TEXTE SOURCE:

###

Je vous remercie de nous permettre de faire ce retour d'expérience au titre des Hôpitaux universitaires de Strasbourg, qui a été un CHU particulièrement exposé, puisqu'il a été atteint par cette vague épidémique plus tôt que les autres.
Je suis, pour ma part, accompagné du professeur Jean-Marie Gagnon, président de la commission médicale d'établissement, qui a copiloté avec moi la cellule de crise, et de M. Rodolphe Soulié, directeur adjoint qui, lui, a coordonné la cellule territoriale.
Vous retrouverez dans ce rapide propos introductif beaucoup d'éléments déjà mentionnés par Martin Hirsch.
Le CHU de Strasbourg a été très tôt concerné par cette vague épidémique. Nous avons hébergé notre premier patient le 25 février ; le 3 mars, nous avions un premier patient en réanimation et, le 16 mars, il y avait 149 patients covid, dont 54 en réanimation ; le 2 avril, nous atteignions notre pic avec 601 patients, dont 180 en réanimation, ce qui donne une idée de la cinétique de l'épidémie.
Dès le début de cet épisode, ainsi que nous l'avions d'une certaine manière anticipé lors de réunions préalables, nous avons opté pour une gestion de crise assez identique à celle qui vient d'être décrite pour l'AP-HP. Nous avons donc réuni une cellule de crise autour du directeur général et du président de la CME, avec l'ensemble des ressources mobilisables, pour transformer en profondeur notre CHU, en d'autres termes le rendre compatible avec la prise en charge du covid.
Cela s'est fait selon trois axes essentiels. D'abord la déprogrammation massive d'activités, ensuite une transformation capacitaire très importante, enfin le redéploiement et la formation coordonnés du personnel.
La cellule de crise a siégé pendant quarante jours, quasiment sans discontinuer, assumant à la fois une réflexion de fond sur les transformations capacitaires et les décisions infra-quotidiennes qu'il nous fallait prendre pour toujours garder deux ou trois jours d'avance sur la progression de l'épidémie, notamment en ce qui concerne nos capacités de réanimation.
Parmi les mesures que nous avons prises, figurent la création d'une plateforme de régulation spécifique pour décharger le 15, et la mise en place d'un centre ambulatoire de dépistage, ce qui a nécessité un gros déploiement de moyens.
Nous avons également porté une attention toute particulière aux dispositifs de protection des personnels, notre doctrine étant l'éviction de toute personne ayant été testée positive.

###

TRAVAIL DEMANDÉ:
Poursuivez le témoignage sur la crise du covid au CHU de Strasbourg en reprenant juste après sa dernière phrase. Les entrées qui suivent forment un matériau distinct du témoignage.

[Entrées d'un jeu de données]
###

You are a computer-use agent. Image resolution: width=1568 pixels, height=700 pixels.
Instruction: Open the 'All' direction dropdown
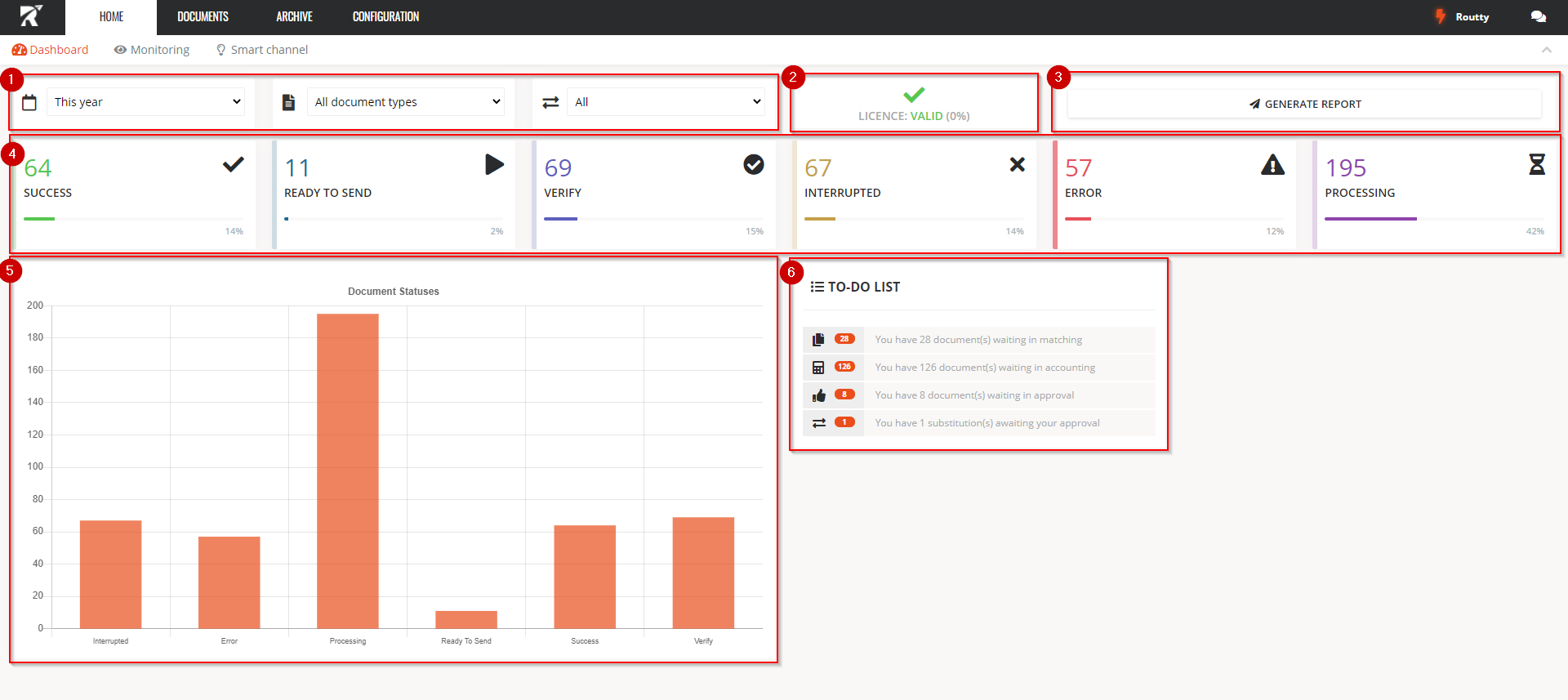(666, 102)
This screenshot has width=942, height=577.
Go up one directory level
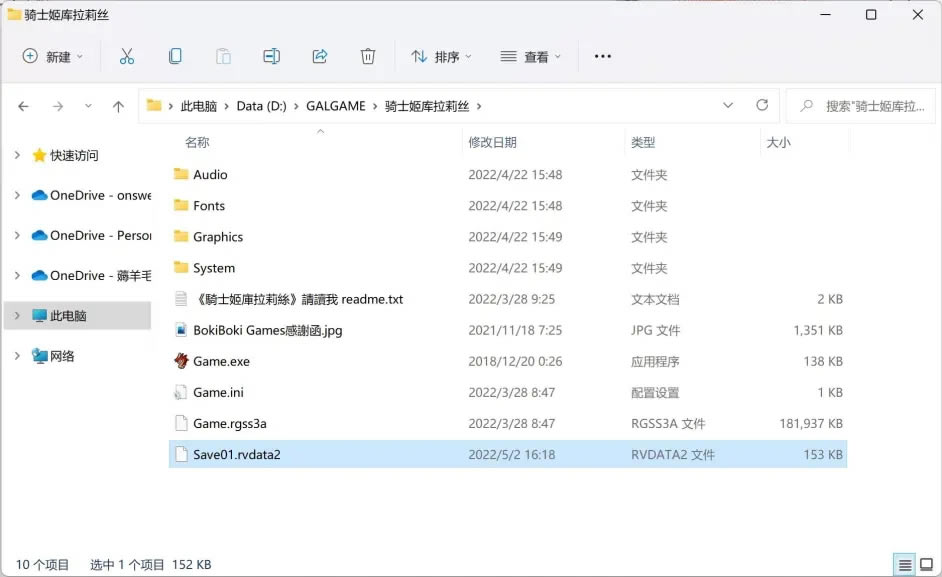tap(118, 106)
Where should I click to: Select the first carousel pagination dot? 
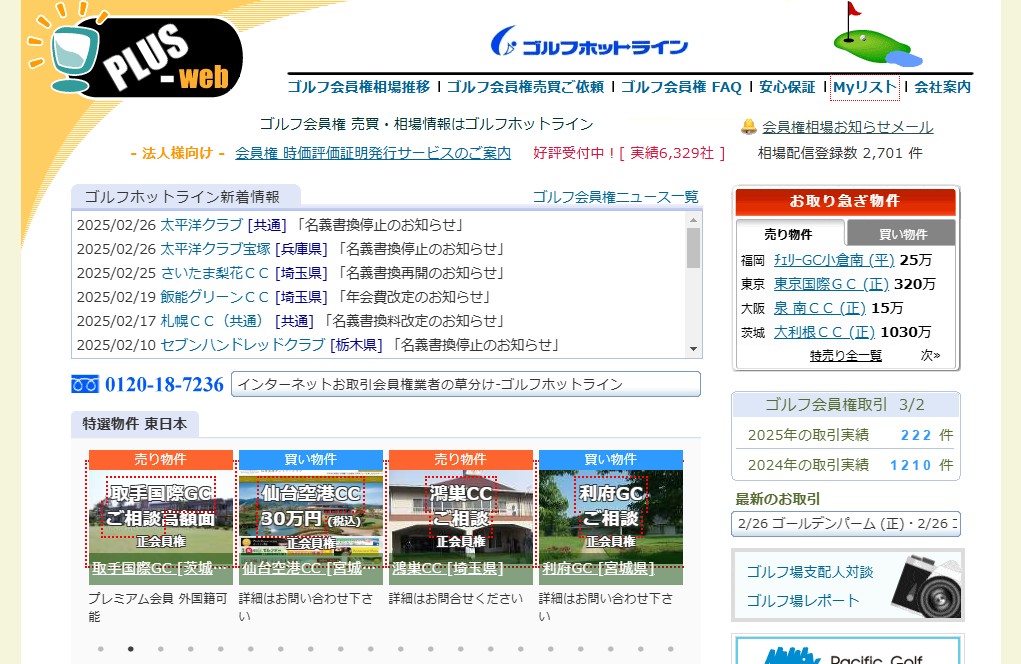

###

RÉSULTAT:
L'essentiel de notre action a cependant concerné la transformation de nos capacités, ce qui nous a permis de disposer, au plus fort de la crise, de 425 lits affectés à des patients covid, alors que l'unité des maladies infectieuses n'en comportait à l'origine que quarante. Nous avons surtout – et ce fut là l'enjeu le plus important en termes d'équipes et de matériels – multiplié par 2,5 nos capacités de réanimation – quasiment par 3 à l'échelle du territoire.
Nous avons bénéficié pour ce faire de renforts homothétiquement semblables à ceux de l'AP, soit environ un millier de personnes, dont 500 venant de l'extérieur.
En ce qui concerne la coordination territoriale, elle a été animée par le CHU sur son territoire et par l'ARS pour ce qui concerne la région, les autorités préfectorales ayant joué, aux côtés de l'agence, un rôle fondamental.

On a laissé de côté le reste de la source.